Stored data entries
■ ■ ■
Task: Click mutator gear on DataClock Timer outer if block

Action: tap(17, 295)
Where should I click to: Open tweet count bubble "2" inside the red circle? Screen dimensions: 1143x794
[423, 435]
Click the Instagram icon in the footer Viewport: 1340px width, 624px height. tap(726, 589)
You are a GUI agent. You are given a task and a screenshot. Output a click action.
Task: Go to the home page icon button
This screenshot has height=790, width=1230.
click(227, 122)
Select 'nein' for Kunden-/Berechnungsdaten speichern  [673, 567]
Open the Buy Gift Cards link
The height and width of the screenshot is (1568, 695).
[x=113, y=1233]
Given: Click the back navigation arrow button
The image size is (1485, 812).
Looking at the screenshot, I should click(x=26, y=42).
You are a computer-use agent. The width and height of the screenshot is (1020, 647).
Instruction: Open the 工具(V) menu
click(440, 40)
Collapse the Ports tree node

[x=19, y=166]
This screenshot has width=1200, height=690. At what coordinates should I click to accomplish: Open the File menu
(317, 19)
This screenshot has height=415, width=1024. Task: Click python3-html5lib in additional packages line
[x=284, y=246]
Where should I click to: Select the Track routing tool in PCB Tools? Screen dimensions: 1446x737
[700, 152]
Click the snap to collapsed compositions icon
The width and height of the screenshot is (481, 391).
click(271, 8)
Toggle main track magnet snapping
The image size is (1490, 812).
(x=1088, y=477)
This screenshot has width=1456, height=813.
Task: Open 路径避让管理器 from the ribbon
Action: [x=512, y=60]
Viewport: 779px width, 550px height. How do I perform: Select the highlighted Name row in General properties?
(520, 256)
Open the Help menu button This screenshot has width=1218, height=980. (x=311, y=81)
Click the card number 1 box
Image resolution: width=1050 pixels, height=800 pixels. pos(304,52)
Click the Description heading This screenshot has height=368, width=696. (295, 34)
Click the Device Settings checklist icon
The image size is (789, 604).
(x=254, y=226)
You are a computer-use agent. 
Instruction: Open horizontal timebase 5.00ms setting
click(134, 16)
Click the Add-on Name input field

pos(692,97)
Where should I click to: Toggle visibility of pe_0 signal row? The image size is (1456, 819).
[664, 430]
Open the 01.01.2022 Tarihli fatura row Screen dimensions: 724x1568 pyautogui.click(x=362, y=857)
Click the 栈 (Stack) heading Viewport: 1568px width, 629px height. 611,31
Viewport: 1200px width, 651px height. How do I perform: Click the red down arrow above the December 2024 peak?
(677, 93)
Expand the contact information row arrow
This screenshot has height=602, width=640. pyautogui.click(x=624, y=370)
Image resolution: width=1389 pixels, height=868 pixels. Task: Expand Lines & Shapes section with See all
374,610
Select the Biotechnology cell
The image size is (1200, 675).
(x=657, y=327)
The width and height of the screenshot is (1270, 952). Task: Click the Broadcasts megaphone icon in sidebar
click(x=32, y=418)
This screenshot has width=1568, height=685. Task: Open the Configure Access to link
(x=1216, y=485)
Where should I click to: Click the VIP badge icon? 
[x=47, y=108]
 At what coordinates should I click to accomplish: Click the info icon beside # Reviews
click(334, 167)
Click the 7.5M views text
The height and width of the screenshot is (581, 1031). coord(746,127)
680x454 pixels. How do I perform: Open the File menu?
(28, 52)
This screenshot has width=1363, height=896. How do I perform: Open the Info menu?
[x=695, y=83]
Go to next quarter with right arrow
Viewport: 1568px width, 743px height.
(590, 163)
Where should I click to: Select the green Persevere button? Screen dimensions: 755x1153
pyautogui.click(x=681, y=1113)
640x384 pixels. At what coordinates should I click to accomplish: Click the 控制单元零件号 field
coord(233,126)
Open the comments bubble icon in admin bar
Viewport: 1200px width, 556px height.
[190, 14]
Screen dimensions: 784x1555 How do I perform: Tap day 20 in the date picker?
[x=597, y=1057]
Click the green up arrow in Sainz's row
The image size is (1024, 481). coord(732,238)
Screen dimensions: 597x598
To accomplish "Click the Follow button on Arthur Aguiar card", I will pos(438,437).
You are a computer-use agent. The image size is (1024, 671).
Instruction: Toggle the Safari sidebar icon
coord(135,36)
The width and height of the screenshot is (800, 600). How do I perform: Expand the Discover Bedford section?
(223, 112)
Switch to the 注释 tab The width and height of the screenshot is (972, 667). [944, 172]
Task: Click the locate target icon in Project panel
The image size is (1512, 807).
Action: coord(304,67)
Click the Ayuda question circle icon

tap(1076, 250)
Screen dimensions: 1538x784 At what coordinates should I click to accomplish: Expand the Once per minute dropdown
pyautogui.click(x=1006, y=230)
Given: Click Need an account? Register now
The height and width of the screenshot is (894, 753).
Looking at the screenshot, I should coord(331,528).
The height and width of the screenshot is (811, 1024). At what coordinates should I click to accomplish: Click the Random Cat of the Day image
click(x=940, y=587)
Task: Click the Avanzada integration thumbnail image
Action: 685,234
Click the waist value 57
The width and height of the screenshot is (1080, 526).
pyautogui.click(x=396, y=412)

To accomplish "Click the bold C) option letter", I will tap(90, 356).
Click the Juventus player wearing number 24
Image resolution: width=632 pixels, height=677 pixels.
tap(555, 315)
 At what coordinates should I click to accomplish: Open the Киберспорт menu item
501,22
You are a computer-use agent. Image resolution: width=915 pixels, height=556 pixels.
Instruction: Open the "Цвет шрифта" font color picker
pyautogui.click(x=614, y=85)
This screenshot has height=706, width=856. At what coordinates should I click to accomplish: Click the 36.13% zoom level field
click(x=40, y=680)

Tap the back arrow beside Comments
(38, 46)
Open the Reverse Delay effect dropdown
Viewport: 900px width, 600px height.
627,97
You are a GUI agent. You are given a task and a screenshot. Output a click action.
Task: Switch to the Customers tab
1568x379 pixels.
■ ■ ■
→ **What you should do**: The line above containing "680x454 pixels. How", the line containing "Screen dimensions: 597x598", and every line between them are to be transcribed exactly; no other line is wanted.

→ **Response**:
680x454 pixels. How do I perform: Open the File menu?
(28, 52)
This screenshot has width=1363, height=896. How do I perform: Open the Info menu?
[x=695, y=83]
Go to next quarter with right arrow
Viewport: 1568px width, 743px height.
(590, 163)
Where should I click to: Select the green Persevere button? Screen dimensions: 755x1153
pyautogui.click(x=681, y=1113)
640x384 pixels. At what coordinates should I click to accomplish: Click the 控制单元零件号 field
coord(233,126)
Open the comments bubble icon in admin bar
Viewport: 1200px width, 556px height.
[190, 14]
Screen dimensions: 784x1555 How do I perform: Tap day 20 in the date picker?
[x=597, y=1057]
Click the green up arrow in Sainz's row
The image size is (1024, 481). coord(732,238)
Screen dimensions: 597x598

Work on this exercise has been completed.